Children Of The Cane Reflections From A Bad Kid
After a recent fatal stabbing and several sexual crimes involving teenagers, concerned parents, teachers, and citizens at large have once again advocated bringing back the cane to instil discipline among children.
This is nothing new. “Spare the rod, spoil the child” would ring out in spaces of public discourse every time a spate of crimes involving minors grabs the headlines.
Most of these comments would say something along the lines of “the current generation of children is too spoiled, we were caned as children and never had such issues.”
Even Prime Minister Anwar Ibrahim had expressed his personal approval of bringing back caning in schools, albeit with strict conditions.
On the surface, this may seem logical, obvious even. If children are punished for offences, they’ll keep on the straight and narrow and grow up to be good human beings.
However, this might be a simplistic view of education and how children learn.
Much like installing metal detectors to prevent weapons from being smuggled into schools and stepping up police presence at educational institutions to prevent crime, it may address the symptoms but not the cause.
I’m no expert and I do not claim to have all the answers.
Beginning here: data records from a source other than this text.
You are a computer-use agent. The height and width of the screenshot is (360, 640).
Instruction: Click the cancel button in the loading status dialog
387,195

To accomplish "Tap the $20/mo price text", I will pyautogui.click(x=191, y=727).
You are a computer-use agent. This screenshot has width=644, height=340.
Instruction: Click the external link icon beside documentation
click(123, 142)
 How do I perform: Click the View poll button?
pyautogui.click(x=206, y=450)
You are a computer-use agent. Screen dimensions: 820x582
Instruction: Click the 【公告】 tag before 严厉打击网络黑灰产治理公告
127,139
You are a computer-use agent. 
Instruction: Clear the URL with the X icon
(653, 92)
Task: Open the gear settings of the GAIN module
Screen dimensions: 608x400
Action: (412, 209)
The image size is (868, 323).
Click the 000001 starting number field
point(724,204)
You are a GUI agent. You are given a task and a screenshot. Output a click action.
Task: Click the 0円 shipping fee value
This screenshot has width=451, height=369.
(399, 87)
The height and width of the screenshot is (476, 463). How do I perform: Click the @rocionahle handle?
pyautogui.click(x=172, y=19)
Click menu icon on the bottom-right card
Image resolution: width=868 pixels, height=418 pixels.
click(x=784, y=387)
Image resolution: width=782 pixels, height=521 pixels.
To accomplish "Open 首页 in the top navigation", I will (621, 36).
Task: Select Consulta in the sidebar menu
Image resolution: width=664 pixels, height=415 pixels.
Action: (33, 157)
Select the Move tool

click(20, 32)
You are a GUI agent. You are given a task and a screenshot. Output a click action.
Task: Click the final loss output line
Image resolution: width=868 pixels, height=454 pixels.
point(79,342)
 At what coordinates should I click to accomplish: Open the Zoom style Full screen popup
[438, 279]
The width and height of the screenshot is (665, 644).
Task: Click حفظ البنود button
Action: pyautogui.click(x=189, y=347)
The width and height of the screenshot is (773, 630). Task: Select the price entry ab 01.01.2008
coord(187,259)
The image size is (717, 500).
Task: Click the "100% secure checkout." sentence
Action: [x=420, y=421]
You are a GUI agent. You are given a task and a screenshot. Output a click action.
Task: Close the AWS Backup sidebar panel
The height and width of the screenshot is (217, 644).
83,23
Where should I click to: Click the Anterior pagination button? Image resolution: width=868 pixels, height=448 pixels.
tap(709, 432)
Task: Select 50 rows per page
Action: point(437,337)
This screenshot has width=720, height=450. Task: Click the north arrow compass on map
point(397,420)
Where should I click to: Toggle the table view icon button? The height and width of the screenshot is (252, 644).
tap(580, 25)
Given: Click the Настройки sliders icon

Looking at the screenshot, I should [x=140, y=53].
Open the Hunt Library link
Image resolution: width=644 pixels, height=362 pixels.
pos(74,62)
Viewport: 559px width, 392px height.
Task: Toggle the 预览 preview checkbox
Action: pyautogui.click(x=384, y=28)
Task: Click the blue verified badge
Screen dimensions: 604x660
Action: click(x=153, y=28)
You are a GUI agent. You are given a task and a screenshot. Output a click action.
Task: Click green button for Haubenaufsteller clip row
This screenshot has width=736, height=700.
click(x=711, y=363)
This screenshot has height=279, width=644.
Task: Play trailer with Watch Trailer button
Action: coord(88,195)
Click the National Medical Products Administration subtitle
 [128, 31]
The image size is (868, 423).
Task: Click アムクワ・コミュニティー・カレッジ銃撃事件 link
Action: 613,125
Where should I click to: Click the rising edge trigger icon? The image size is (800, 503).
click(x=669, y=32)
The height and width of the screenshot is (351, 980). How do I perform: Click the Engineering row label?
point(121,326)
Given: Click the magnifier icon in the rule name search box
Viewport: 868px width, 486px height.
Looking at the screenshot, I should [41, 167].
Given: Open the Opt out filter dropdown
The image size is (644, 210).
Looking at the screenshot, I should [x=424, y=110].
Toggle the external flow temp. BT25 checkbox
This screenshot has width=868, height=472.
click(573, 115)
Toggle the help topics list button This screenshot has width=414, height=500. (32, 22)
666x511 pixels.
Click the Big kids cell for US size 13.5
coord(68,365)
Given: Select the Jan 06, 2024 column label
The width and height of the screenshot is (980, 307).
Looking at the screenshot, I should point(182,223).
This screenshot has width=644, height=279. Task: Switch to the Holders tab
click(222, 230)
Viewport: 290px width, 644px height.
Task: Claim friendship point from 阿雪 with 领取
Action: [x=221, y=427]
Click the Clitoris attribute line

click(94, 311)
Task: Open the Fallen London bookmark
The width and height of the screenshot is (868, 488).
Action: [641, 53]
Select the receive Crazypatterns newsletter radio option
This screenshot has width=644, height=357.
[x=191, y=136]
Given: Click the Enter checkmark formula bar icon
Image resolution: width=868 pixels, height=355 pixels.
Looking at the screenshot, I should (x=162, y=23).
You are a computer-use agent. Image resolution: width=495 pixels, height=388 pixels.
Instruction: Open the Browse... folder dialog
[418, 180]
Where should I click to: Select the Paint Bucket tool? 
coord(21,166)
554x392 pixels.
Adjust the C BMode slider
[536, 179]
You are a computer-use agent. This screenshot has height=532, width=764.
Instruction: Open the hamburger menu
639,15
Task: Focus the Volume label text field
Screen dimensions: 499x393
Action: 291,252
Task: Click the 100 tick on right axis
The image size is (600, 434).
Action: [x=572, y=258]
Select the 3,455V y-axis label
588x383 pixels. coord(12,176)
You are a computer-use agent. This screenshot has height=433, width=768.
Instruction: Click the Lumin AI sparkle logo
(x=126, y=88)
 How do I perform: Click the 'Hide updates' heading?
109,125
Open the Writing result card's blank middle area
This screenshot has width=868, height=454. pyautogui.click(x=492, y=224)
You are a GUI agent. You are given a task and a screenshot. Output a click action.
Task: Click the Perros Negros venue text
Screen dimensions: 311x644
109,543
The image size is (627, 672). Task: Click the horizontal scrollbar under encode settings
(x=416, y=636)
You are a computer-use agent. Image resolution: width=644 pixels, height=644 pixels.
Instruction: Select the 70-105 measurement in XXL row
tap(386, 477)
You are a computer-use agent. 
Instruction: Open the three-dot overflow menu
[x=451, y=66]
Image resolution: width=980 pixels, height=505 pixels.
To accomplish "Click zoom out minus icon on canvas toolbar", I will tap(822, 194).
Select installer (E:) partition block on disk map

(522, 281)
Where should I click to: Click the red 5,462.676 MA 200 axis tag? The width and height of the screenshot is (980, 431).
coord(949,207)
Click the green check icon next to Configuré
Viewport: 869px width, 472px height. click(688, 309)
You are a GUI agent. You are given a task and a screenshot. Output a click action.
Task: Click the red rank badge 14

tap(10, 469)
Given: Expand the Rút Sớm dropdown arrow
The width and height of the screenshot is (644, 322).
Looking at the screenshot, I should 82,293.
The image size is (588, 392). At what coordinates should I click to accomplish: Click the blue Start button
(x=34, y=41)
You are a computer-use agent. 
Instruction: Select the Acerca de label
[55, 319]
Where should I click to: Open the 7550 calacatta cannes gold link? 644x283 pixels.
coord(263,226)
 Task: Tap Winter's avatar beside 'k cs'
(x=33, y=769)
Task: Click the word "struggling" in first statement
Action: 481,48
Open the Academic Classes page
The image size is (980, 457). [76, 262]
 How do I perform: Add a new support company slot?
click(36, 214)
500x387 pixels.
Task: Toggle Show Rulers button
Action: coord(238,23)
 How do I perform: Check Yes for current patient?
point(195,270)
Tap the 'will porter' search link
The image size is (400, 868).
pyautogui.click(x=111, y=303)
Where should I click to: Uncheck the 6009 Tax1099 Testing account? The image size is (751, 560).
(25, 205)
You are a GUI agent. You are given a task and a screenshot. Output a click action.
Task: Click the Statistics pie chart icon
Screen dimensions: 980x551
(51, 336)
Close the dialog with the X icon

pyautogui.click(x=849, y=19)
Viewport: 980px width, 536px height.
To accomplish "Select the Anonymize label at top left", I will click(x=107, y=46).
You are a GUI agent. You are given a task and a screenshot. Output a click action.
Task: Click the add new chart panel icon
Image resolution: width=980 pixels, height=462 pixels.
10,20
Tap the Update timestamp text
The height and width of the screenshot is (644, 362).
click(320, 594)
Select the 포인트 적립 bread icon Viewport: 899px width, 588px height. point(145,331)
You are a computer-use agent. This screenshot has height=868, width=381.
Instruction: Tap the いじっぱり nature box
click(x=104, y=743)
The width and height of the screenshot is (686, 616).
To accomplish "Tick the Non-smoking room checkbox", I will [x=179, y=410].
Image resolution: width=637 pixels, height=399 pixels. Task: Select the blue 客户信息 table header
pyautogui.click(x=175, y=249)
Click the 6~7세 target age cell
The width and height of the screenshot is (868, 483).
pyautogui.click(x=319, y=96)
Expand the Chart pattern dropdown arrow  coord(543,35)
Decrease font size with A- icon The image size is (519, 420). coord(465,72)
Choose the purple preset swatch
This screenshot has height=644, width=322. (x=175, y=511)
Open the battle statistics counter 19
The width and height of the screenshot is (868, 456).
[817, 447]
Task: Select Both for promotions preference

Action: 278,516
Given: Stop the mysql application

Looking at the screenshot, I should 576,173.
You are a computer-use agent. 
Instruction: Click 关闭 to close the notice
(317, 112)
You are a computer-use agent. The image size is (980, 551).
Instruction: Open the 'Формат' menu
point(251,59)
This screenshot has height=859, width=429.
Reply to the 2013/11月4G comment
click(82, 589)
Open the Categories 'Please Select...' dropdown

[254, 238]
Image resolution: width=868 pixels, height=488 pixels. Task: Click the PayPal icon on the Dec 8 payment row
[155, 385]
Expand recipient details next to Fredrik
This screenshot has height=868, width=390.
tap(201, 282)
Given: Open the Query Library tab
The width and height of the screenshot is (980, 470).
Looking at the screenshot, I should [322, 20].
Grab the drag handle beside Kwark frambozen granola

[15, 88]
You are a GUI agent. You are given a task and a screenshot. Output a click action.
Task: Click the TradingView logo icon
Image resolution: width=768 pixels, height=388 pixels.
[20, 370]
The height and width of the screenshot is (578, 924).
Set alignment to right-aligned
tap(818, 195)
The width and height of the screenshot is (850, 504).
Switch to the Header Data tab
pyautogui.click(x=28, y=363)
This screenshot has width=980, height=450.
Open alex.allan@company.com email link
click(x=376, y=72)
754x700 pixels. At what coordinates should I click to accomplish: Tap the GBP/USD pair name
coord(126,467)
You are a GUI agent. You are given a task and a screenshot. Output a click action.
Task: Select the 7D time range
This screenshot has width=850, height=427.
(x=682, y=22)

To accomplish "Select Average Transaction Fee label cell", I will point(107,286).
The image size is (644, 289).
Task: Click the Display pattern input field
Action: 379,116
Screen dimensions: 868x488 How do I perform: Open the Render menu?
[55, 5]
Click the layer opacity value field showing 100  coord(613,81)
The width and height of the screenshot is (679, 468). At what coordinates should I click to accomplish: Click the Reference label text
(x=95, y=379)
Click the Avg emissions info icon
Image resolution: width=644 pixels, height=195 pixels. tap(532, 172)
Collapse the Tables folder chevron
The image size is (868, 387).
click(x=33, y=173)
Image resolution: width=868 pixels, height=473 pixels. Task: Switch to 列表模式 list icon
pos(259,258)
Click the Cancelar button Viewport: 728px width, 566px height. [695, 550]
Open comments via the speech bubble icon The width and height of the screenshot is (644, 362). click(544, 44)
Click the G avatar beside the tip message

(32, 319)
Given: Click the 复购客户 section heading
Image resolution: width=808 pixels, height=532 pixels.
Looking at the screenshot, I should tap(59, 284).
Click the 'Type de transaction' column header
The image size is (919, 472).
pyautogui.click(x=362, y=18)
All I can offer is my personal experience as a “problem child” with disciplinary and academic issues - all the way from primary school, secondary school, and several years into university.
Struggles of an average kid
Throughout primary and secondary school, I struggled with my studies except for certain subjects that I was interested in or which had passionate teachers. Overall, my results were barely above a failing grade.
I was socially awkward, didn’t have many friends, and was terrible with girls. I never really fit in and mostly hung out with a group of oddballs, which included other “problem children”.
We were never truly delinquents, but between a bunch of kids who stuck out like sore thumbs almost everywhere, we found kinship.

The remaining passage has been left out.